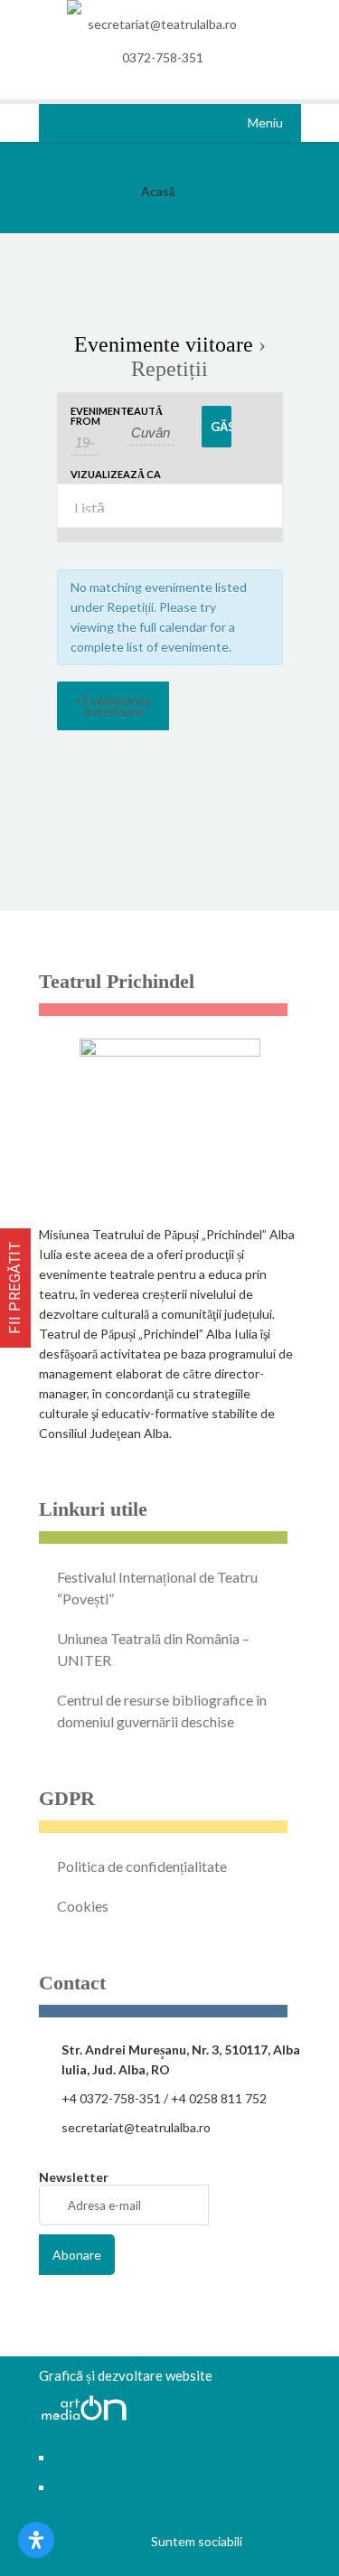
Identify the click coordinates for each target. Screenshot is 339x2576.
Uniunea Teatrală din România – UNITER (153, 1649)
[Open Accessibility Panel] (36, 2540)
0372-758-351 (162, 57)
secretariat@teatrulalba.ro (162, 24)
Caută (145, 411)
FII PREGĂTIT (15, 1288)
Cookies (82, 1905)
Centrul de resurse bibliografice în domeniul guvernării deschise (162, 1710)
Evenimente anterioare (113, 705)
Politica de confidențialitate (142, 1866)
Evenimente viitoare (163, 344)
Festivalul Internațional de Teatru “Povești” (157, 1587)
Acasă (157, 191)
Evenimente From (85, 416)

┄┄┄┄┄┄

What you will do: Write out again, exactly, only the lines from the beginning of the material above to the line that holds "Caută (145, 411)", both ends included, and no pictures.

Answer to the exercise:
Identify the click coordinates for each target. Screenshot is 339x2576.
Uniunea Teatrală din România – UNITER (153, 1649)
[Open Accessibility Panel] (36, 2540)
0372-758-351 (162, 57)
secretariat@teatrulalba.ro (162, 24)
Caută (145, 411)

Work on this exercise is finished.